Achieving multi-modal scene understanding, which identifies semantic connections between different sensors, is essential for creating a comprehensive representation and understanding of the scene. This task is complicated by inherent ambiguities in the data, often arising from the physical properties of the scene, such as varying material characteristics and lighting conditions. Accurately representing this data is crucial for enhanced scene understanding for tasks like scene digitization in terms of inference of geometry, material properties and lighting characteristics, scene analysis and editing. These capabilities are particularly important in fields such as virtual prototyping, advertisement, digital preservation of artifacts, autonomous driving, surveillance, architectural design, creation of digital twins, immersive media development, interactive gaming and product evaluation.

This thesis presents technologies that improve scene understanding by leveraging learning-based approaches for scene digitization, analysis, and editing. We begin by introducing scene digitization in terms of inference of geometry, material properties, and lighting characteristics from RGB and sparse spectral data.

Our novel learning-based spectral scene digitization approach leverages 3D Gaussian Splatting (3DGS) to create a comprehensive multi-spectral explicit scene representation framework. This framework enhances the accuracy and realism of rendered outputs through improved physically-based rendering techniques that estimate reflectance and lighting for each spectrum.

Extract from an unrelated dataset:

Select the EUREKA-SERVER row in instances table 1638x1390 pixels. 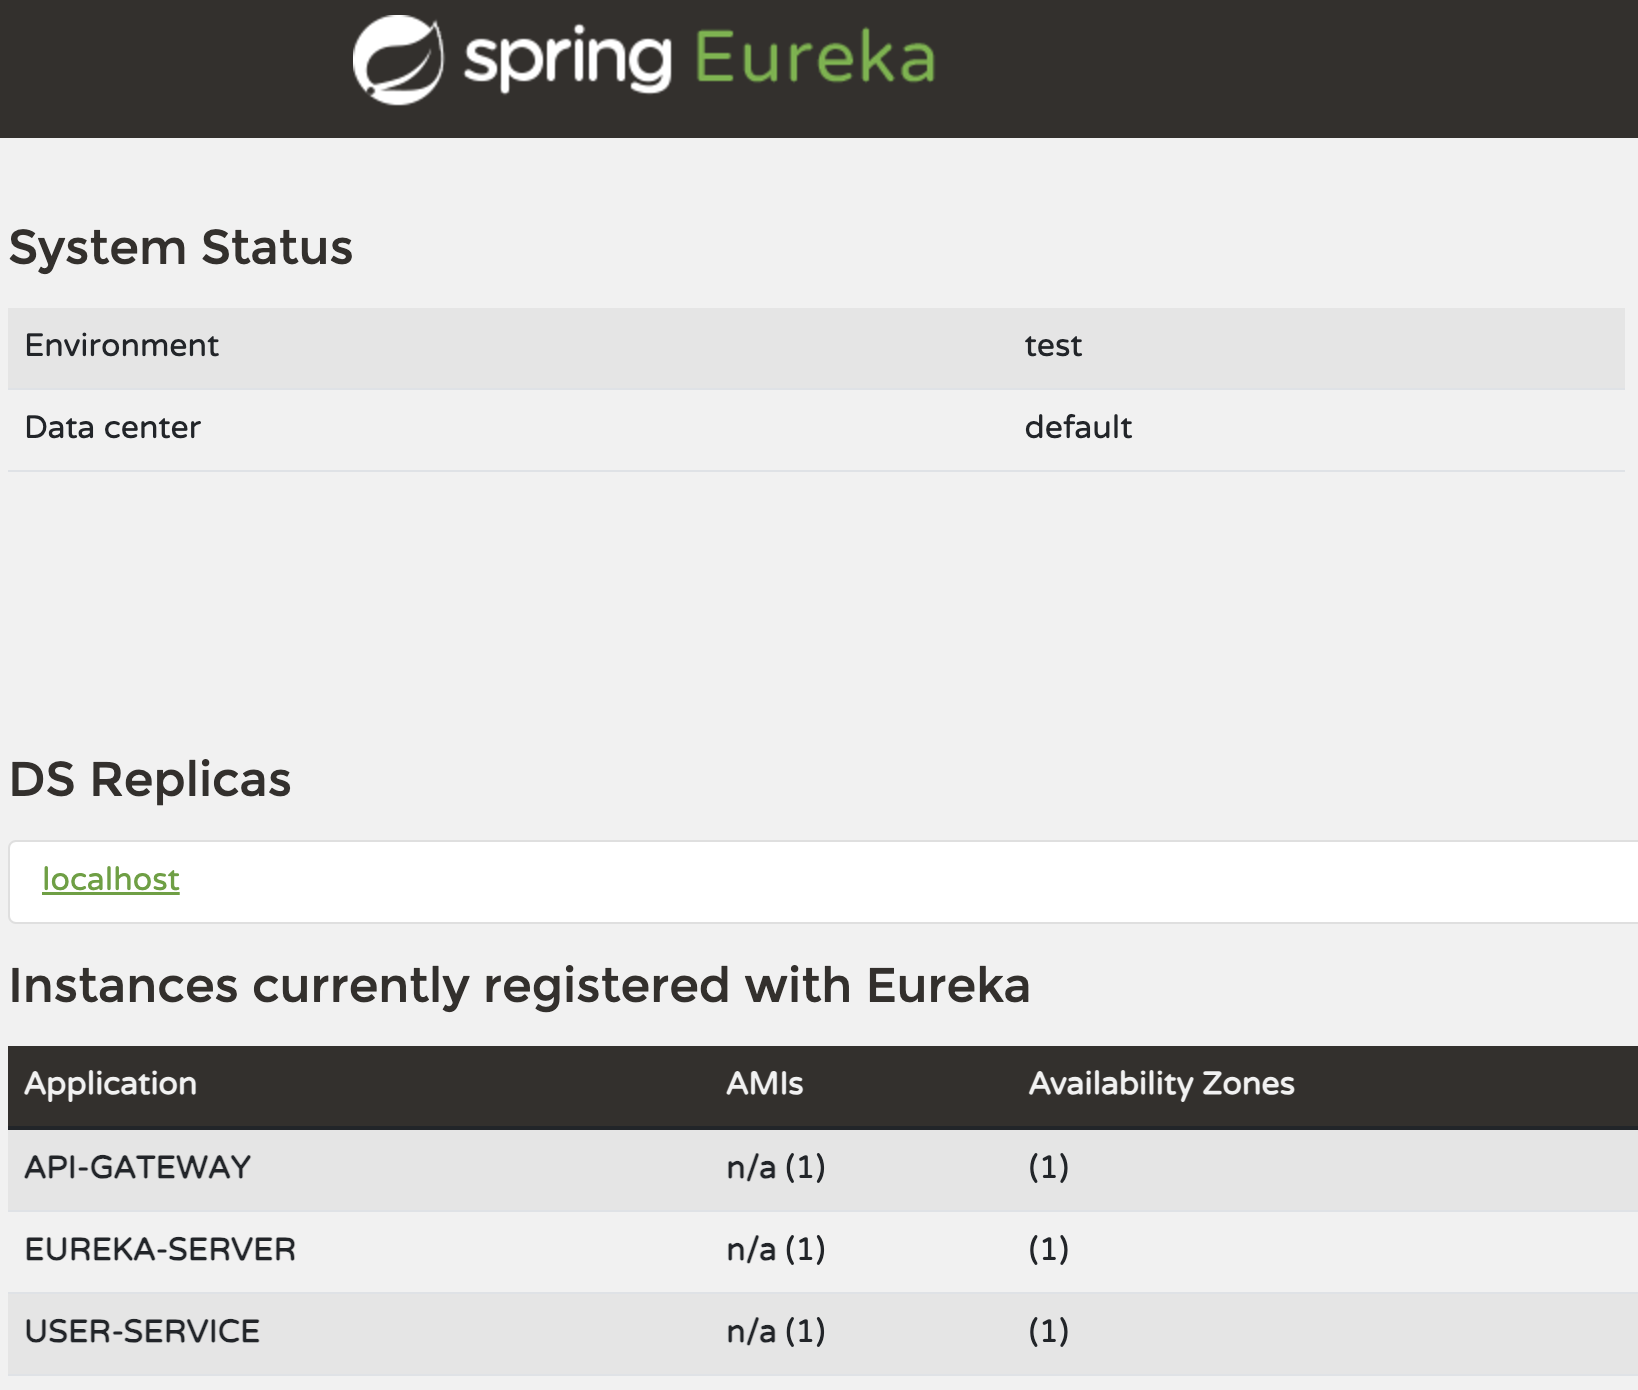pyautogui.click(x=160, y=1249)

Additionally, it facilitates enhanced scene analysis by enabling semantic segmentation of the scene per spectrum. We also present technologies for scene digitization from sparse observations, such as visualizing fragile historical artifacts in Virtual Reality. Furthermore, by employing a calibrated measurement-arm-camera (MAC) setup, we improve the accuracy and alignment of reconstructed models using 3D Gaussian Splatting (3DGS) from a limited number of views. Finally, to improve material asset management of inferred digitized materials, we introduce a framework for generating digital material assets utilizing learning-based approaches, ensuring these assets are available in standardized formats.

The thesis further investigates scene editing in terms of segment-wise style and material appearance transfer, introducing methods for 3D semantic style transfer. By incorporating semantic information into the style transfer process, the research achieves superior fidelity and multi-view consistency in stylization. Furthermore, a novel hybrid pipeline for scene editing is proposed that allows learning based scene analysis to performed on scenes digitized using learning-based or high-quality scanning devices. Additionally, it also includes a use case for controllable style transfer between portraits and busts. Finally, the thesis addresses scene editing in terms of data restoration based on purely synthetic data. It presents a method for synthesizing defects in visual arts and train deep learning models aimed at restoring degraded artworks. This innovative technique effectively addresses the challenges posed by the scarcity of ground-truth data in restoration, showcasing the potential of synthetic data to enhance restoration practices.The effectiveness of the proposed solutions is validated through extensive evaluations, showing notable improvements in the accuracy and realism of reconstructed scenes, as well as better user experiences in interactive platforms like virtual reality.

In conclusion, the techniques developed in this thesis — including multi-spectral learning-based scene digitization, scene digitization from sparse observations, advanced stylization and material transfer methods, and data restoration based on purely synthetic data — provide a strong foundation for future applications. These contributions are especially beneficial for projects that aim to utilize learning-based approaches in scene digitization, analysis and editing, effectively tackling the complexities of diverse datasets and enhancing the quality of visual representations across various fields. The methods proposed not only have aesthetic applications but also serve functional purposes in industries such as automotive design, visual inspection, medical applications, and smart farming, where precise material representation and scene understanding are essential.